Scottish philosopher and Rector of the University of Paris

William Manderstown (c.1485–1552, also spelled Manderston) was a Scottish philosopher and Rector of the University of Paris.

==Life==
He was born in the diocese of St. Andrews, probably at the town of Manderston, Stirlingshire. Educated apparently at St. Andrews, he then attended the University of Paris, where he graduated licentiate in medicine, and became one of the school of Terminists (at whose head was John Mair). On 15 December 1525, he succeeded Jean Tixier de Ravisi as rector of the University of Paris. Before 1539 he returned to Scotland, where he and John Mair co-founded a bursary or chaplaincy in St. Salvator's, and endowed it with the rents of houses in South Street, St. Andrews. On 3 April in the same year, Manderstown witnessed a charter at Dunfermline Monastery. He also served as rector in Gogar.

==Works==
In 1519, with George Lokert and Gervasius Waim, he edited the Quaestiones ac decisiones physicales of Albert of Saxony.
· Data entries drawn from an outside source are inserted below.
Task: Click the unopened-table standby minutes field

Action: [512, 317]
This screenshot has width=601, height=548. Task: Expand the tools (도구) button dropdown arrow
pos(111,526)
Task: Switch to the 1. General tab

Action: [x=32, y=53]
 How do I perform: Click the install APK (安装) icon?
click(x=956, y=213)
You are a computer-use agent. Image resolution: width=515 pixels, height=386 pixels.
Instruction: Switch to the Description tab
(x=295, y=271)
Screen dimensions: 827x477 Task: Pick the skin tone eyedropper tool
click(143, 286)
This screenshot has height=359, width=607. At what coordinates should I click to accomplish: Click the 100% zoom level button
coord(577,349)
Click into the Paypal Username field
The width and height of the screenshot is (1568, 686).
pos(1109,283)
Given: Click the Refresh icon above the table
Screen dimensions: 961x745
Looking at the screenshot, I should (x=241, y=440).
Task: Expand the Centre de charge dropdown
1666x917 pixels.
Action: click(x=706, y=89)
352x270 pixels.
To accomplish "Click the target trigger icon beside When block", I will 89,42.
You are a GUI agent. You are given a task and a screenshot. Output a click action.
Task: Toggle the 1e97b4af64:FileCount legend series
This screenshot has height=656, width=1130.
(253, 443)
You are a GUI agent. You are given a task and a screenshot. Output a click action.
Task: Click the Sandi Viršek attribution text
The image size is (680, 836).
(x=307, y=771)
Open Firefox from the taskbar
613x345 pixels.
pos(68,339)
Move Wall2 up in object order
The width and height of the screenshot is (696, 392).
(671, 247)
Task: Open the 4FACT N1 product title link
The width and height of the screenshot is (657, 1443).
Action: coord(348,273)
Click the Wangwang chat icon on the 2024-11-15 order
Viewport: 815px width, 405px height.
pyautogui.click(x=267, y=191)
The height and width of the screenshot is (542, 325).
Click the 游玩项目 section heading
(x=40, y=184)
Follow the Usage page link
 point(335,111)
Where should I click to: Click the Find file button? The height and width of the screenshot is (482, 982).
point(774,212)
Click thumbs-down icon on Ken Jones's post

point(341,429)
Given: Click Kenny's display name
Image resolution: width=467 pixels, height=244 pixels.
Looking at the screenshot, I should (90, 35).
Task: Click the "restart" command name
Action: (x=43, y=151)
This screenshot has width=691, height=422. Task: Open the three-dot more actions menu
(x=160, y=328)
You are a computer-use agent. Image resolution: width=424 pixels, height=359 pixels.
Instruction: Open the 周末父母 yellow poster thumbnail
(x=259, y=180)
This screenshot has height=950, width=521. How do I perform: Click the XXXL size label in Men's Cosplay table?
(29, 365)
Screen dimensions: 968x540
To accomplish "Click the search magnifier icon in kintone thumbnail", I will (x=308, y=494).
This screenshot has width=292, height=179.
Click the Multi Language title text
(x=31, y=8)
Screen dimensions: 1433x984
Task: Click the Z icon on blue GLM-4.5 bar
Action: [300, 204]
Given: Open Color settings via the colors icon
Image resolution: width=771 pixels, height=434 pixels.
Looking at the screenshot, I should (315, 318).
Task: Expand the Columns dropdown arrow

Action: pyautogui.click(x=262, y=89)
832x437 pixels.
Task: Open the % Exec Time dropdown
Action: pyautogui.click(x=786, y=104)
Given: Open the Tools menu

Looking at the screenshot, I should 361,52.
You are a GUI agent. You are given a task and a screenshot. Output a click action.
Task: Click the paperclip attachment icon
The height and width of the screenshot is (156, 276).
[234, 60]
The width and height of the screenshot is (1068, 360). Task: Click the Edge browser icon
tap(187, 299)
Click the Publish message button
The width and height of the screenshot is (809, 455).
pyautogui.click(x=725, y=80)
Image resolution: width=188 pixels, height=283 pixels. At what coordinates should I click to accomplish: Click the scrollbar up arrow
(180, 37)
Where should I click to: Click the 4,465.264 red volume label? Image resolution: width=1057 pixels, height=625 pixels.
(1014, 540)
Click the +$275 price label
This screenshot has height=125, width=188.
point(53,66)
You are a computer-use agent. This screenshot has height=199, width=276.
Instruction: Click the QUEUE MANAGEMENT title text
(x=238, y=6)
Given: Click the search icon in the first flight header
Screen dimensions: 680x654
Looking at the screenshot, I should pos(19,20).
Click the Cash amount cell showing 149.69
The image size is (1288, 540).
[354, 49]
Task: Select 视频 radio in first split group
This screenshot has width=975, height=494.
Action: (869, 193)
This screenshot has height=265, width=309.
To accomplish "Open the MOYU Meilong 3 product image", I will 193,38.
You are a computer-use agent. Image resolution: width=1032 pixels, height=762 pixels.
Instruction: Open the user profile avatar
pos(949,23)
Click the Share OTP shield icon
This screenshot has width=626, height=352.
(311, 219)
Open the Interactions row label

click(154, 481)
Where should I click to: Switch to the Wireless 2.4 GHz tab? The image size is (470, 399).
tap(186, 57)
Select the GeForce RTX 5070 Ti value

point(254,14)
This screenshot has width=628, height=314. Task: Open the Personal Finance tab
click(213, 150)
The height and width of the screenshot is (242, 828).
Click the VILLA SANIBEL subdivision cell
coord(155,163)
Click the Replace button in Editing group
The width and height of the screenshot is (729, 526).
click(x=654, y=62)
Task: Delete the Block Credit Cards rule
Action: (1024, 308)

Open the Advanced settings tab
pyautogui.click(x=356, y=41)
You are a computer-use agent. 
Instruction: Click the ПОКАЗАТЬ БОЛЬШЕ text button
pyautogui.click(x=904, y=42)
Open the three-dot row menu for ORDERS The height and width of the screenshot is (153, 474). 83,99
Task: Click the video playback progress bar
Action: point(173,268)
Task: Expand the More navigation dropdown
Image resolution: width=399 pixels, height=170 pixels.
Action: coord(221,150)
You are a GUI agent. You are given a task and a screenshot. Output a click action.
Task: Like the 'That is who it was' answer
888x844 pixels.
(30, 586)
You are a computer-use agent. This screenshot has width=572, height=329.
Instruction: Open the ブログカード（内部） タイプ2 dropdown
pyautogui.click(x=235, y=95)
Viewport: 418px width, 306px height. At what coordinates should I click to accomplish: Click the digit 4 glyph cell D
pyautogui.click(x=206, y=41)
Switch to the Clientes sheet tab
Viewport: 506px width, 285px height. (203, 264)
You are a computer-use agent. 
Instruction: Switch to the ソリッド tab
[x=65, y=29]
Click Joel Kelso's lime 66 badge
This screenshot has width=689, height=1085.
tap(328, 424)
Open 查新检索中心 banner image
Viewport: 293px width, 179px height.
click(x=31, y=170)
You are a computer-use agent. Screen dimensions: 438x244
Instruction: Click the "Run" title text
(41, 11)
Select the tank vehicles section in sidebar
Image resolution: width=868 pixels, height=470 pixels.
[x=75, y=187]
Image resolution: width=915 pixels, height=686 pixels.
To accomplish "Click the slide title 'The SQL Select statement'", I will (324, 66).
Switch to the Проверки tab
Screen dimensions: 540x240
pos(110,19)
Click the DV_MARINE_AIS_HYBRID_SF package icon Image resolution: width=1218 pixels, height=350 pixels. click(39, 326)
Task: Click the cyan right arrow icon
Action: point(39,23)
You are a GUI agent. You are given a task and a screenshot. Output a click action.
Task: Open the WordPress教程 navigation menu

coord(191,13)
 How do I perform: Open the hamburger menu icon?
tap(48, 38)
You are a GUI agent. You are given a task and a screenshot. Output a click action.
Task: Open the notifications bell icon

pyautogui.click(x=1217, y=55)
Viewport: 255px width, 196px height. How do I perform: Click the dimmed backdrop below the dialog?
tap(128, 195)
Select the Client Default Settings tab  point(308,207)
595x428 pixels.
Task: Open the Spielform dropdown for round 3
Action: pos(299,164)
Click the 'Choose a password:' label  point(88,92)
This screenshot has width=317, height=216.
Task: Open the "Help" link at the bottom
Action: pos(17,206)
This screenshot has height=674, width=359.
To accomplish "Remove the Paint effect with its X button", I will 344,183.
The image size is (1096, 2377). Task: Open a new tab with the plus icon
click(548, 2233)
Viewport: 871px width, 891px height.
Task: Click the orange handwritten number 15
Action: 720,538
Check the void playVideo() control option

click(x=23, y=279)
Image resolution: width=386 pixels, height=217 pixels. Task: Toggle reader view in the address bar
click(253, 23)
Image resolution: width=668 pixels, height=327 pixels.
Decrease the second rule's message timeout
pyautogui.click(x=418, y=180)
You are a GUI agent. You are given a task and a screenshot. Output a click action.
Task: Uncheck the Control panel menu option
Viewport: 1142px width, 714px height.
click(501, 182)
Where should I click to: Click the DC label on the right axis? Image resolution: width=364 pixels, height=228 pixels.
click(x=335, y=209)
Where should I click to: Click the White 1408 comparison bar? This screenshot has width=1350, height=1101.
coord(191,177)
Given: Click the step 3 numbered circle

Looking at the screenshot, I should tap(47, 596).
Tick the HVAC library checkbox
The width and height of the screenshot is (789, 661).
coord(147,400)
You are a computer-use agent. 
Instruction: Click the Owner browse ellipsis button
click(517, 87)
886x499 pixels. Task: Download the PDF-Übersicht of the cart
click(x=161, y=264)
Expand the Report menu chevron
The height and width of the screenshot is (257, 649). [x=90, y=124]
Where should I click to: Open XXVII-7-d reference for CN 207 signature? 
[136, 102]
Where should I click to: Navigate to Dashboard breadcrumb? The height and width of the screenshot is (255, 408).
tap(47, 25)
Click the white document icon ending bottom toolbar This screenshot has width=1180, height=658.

In 1518 Manderstown published at Paris two works, Bipartitum in Morali Philosophia Opusculum, dedicated to Andrew Forman, and Tripartitum Epithoma Doctrinale; in the latter he was later said to have plagiarised from Jérôme de Hangest. Besides these, Thomas Tanner attributes to Manderstown: 1. In Ethicam Aristotelis ad Nicomachum Comment; 2. Quæstionem de Futuro Contingenti; 3. De Arte Chymica.